**** Exercise data ****

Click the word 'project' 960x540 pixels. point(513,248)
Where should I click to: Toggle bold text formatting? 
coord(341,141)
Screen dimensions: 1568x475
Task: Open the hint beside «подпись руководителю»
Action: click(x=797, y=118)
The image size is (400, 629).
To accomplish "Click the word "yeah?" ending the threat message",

****

Required task =
Retype all of the material above, line for line, with no changes.

Task response =
Click the word 'project' 960x540 pixels. point(513,248)
Where should I click to: Toggle bold text formatting? 
coord(341,141)
Screen dimensions: 1568x475
Task: Open the hint beside «подпись руководителю»
Action: click(x=797, y=118)
The image size is (400, 629).
To accomplish "Click the word "yeah?" ending the threat message",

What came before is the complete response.